Söylene söylene ne kadar yürüdüğümü farketmemiştim.Az ilerde duvarın üstünde oturan benim yaşlarımda iki oğlan bana deli görmüş gibi bakınca üzerlerine yürüdüm.
"Neye bakıyorsunuz siz,eşek mi oynuyor"
Yüzü çilli,saçları asker tıraşı kesilmiş olan duvardan atladı.
"Ohaaa elinde ki gerçek futpol topu mu" dedi.
Hııhh pis fakirler ne olacak,hemen de atladılar.
"He ya, daha önce görmedin mi?"
"Ne hava atıyon oğlum benim de var ama annem kavga çıkartıyorum diye vermiyor."
Bir anda karşımda ki çocuğu sevmeye başladım. Demek o da kavgacıydı benim gibi.Kırpık saçlı diğer çocukta atlayıp yanımıza geldi.
"Aşağı mahalleyle maça var mısın? Geçen günkü maçta bizi yendiler hırbolar" dedi.
Kavgacı çocuk hemen araya girdi.
"Oğlum o günkü top kötüydü. İpneler patlak top getirmişler bilerek ama şimdi yeni topumuz var." Dedi gevrek gevrek gülerek
Bana kendilerince laf çarpıtıyorlardı. Ehh maça her zaman vardım.

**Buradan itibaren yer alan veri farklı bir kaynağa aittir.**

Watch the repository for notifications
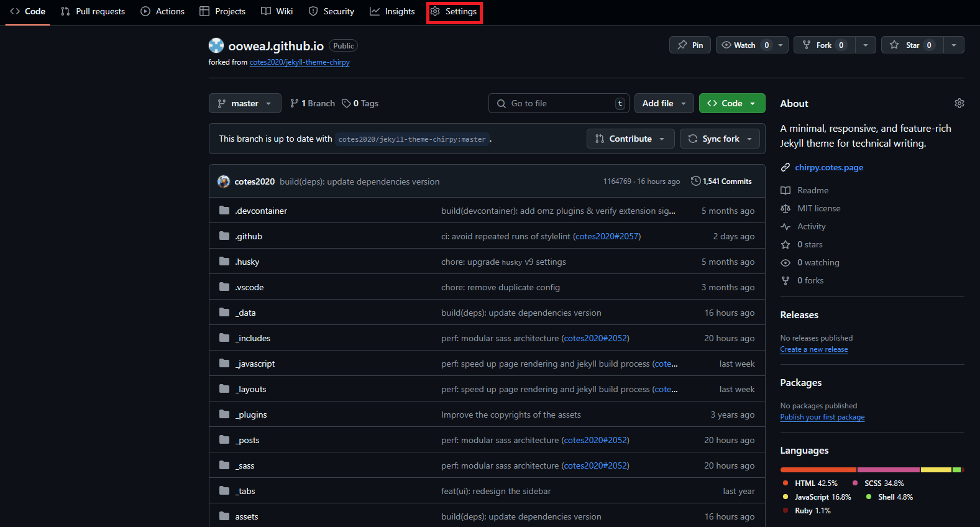The width and height of the screenshot is (980, 527). 744,45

"Oğlum benim adım Rüzgar fırtına gibi estiririm ortalığı." dedim. Çilli çocuk elimi sertçe sıkıp
"Yaşa be! Bende Emre gömelim şunları"dedi sonra yanında ki arkadaşını göstererek
"Bu da Burak" dedi ve gülerek "Sakın koyuyum da tur at deme alınıyor" dedi.

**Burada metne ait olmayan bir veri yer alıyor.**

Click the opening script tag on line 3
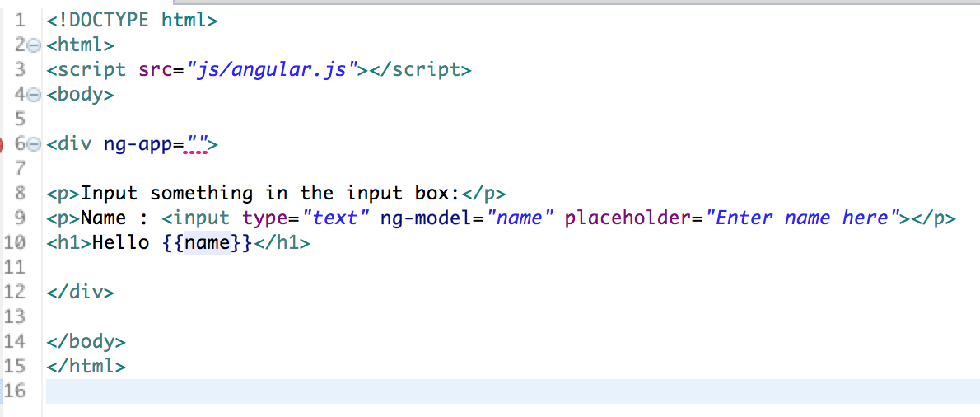This screenshot has width=980, height=417. pos(86,69)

Burak denen çocuk Emre'nin kafasına vurup
"Ne alıncam lan,çocukmuyuz" dedi.
Hepimiz gülmeye başladık. Emre kolunu omzuma atıp
"He ya on üç yaşında koca koca adamlarız"dedi.
ŞİMDİ OKUDUĞUN
Rüzgar Gülü
RomantikOyun oynamak istiyordum ama yelloz Tuğçe beni aralarına almıyordu. Tabi kim ister benim kadar çirkin bir kızı. Tamam erkek gibi konuşan,dizleri top oynamaktan yara bere olmuş,gözleri pörtlek bir kız olabilirdim ama beni de oyuna alabilirlerdi. Zaten...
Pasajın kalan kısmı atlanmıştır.